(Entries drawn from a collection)
┏━━

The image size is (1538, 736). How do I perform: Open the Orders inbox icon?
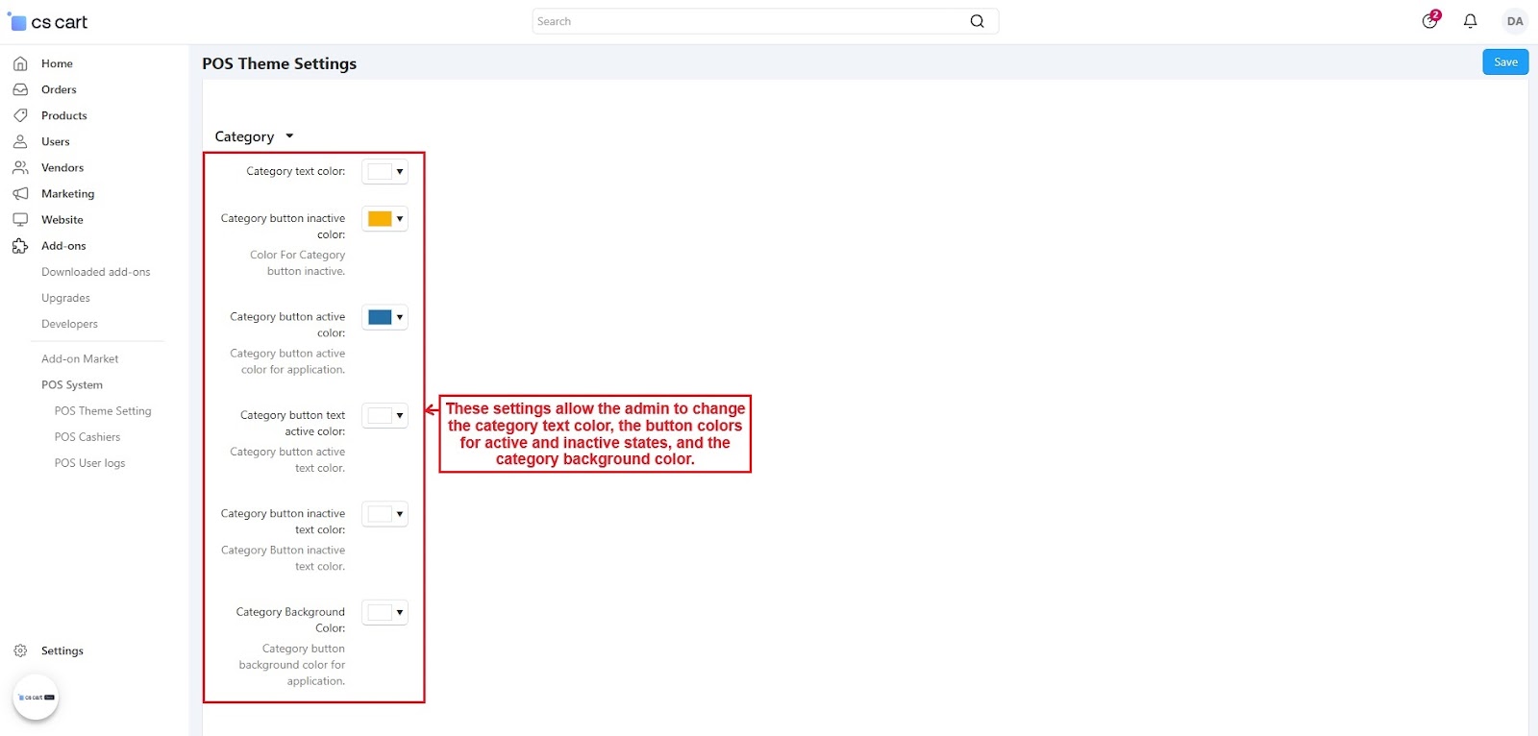pos(20,89)

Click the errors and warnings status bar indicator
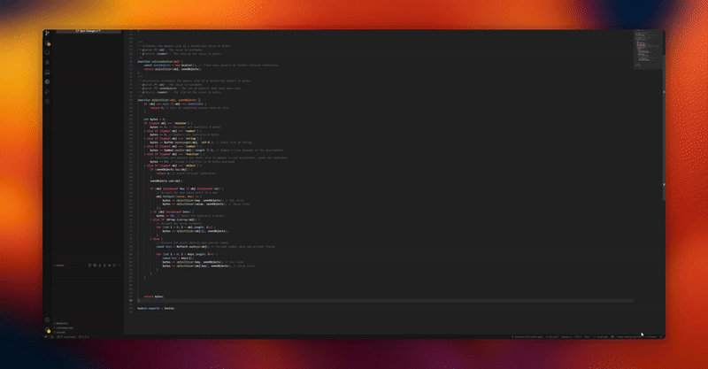click(84, 337)
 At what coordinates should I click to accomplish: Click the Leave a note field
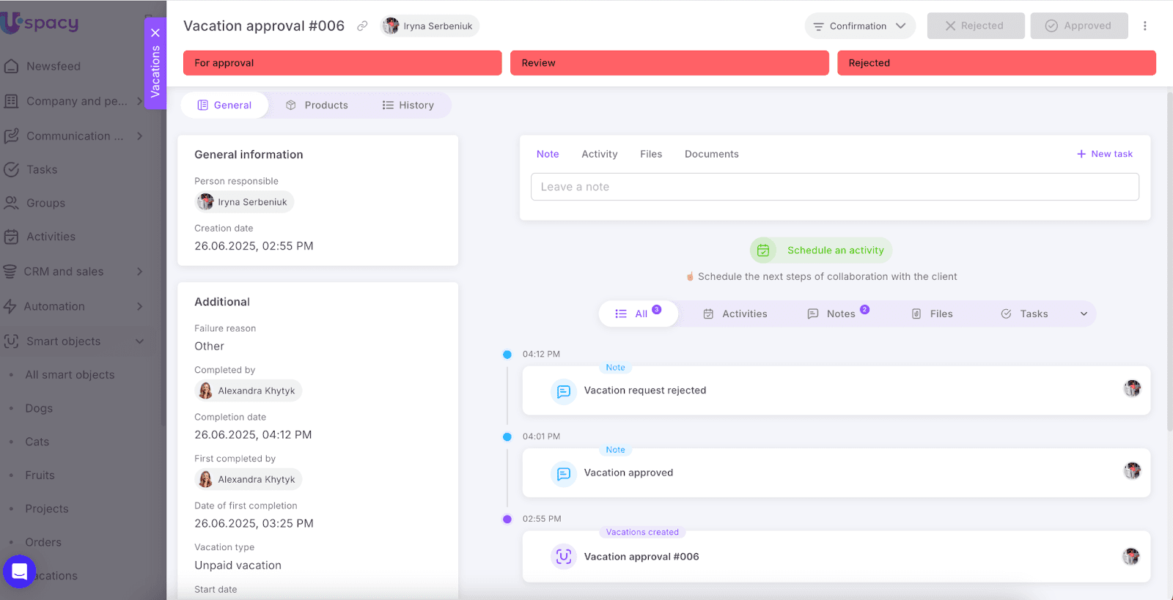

┗━━

## Required task
Render the lines of all the entries above as a numbered list, skipping blank lines. Leave the pictures out of the answer.

## Reply to the task
1. The image size is (1538, 736). How do I perform: Open the Orders inbox icon?
2. pos(20,89)
3. Click the errors and warnings status bar indicator
4. click(84, 337)
5.  At what coordinates should I click to accomplish: Click the Leave a note field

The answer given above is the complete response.